- **DIRECTIONS FOR THIS TASK**
Swap "OBS Studio" for "Firefox" in the rows below and leave everything else as it is.

Extracted data rows:
- - -

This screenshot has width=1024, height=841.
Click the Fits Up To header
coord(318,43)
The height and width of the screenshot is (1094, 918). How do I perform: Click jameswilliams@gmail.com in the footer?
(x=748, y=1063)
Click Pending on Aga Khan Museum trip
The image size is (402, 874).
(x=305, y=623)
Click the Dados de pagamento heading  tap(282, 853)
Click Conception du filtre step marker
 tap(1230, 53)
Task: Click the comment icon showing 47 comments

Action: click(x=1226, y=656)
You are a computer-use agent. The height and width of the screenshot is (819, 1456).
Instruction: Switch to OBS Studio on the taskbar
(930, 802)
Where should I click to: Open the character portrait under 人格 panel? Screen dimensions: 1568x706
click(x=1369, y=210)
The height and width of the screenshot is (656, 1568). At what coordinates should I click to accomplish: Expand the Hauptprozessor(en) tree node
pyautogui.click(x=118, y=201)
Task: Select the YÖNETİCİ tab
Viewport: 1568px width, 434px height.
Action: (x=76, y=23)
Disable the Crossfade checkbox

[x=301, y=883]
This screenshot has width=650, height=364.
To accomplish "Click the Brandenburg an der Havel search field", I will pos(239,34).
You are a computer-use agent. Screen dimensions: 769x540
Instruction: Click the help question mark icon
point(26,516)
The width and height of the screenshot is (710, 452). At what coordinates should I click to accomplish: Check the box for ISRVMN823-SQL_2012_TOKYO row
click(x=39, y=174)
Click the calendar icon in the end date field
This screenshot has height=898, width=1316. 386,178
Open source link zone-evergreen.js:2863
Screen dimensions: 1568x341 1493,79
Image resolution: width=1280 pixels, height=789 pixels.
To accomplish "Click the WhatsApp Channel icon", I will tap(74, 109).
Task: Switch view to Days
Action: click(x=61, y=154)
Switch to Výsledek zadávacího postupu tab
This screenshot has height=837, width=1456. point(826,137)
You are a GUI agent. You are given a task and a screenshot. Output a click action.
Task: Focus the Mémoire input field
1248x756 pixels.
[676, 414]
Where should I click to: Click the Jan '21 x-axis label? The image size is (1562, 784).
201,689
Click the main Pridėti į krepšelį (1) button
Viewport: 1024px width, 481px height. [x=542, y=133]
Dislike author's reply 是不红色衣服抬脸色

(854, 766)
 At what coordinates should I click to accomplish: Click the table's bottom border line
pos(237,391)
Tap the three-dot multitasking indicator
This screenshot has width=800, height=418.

- - -

- **RESPONSE**
This screenshot has width=1024, height=841.
Click the Fits Up To header
coord(318,43)
The height and width of the screenshot is (1094, 918). How do I perform: Click jameswilliams@gmail.com in the footer?
(x=748, y=1063)
Click Pending on Aga Khan Museum trip
The image size is (402, 874).
(x=305, y=623)
Click the Dados de pagamento heading  tap(282, 853)
Click Conception du filtre step marker
 tap(1230, 53)
Task: Click the comment icon showing 47 comments

Action: click(x=1226, y=656)
You are a computer-use agent. The height and width of the screenshot is (819, 1456).
Instruction: Switch to Firefox on the taskbar
(930, 802)
Where should I click to: Open the character portrait under 人格 panel? Screen dimensions: 1568x706
click(x=1369, y=210)
The height and width of the screenshot is (656, 1568). At what coordinates should I click to accomplish: Expand the Hauptprozessor(en) tree node
pyautogui.click(x=118, y=201)
Task: Select the YÖNETİCİ tab
Viewport: 1568px width, 434px height.
Action: (x=76, y=23)
Disable the Crossfade checkbox

[x=301, y=883]
This screenshot has width=650, height=364.
To accomplish "Click the Brandenburg an der Havel search field", I will pos(239,34).
You are a computer-use agent. Screen dimensions: 769x540
Instruction: Click the help question mark icon
point(26,516)
The width and height of the screenshot is (710, 452). At what coordinates should I click to accomplish: Check the box for ISRVMN823-SQL_2012_TOKYO row
click(x=39, y=174)
Click the calendar icon in the end date field
This screenshot has height=898, width=1316. 386,178
Open source link zone-evergreen.js:2863
Screen dimensions: 1568x341 1493,79
Image resolution: width=1280 pixels, height=789 pixels.
To accomplish "Click the WhatsApp Channel icon", I will tap(74, 109).
Task: Switch view to Days
Action: click(x=61, y=154)
Switch to Výsledek zadávacího postupu tab
This screenshot has height=837, width=1456. point(826,137)
You are a GUI agent. You are given a task and a screenshot. Output a click action.
Task: Focus the Mémoire input field
1248x756 pixels.
[676, 414]
Where should I click to: Click the Jan '21 x-axis label? The image size is (1562, 784).
201,689
Click the main Pridėti į krepšelį (1) button
Viewport: 1024px width, 481px height. [x=542, y=133]
Dislike author's reply 是不红色衣服抬脸色

(854, 766)
 At what coordinates should I click to accomplish: Click the table's bottom border line
pos(237,391)
Tap the three-dot multitasking indicator
This screenshot has width=800, height=418.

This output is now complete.